*What is needed*:
Would it be possible to quote, exactly and in full, the lines from the one with "Task: Click the X" through the end of the entries below?
◆ ◆ ◆
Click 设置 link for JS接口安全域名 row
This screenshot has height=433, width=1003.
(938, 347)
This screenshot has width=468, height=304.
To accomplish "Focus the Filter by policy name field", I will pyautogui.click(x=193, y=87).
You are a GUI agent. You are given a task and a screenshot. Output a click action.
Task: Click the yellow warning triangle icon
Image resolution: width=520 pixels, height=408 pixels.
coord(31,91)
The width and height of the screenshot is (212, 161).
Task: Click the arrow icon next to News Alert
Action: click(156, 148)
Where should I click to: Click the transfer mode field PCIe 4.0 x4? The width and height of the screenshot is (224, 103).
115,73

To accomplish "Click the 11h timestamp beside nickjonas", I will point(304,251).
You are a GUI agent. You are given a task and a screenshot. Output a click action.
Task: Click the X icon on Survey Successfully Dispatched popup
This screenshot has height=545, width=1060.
◆ ◆ ◆
*Response to this task*:
Task: Click the X icon on Survey Successfully Dispatched popup
This screenshot has height=545, width=1060.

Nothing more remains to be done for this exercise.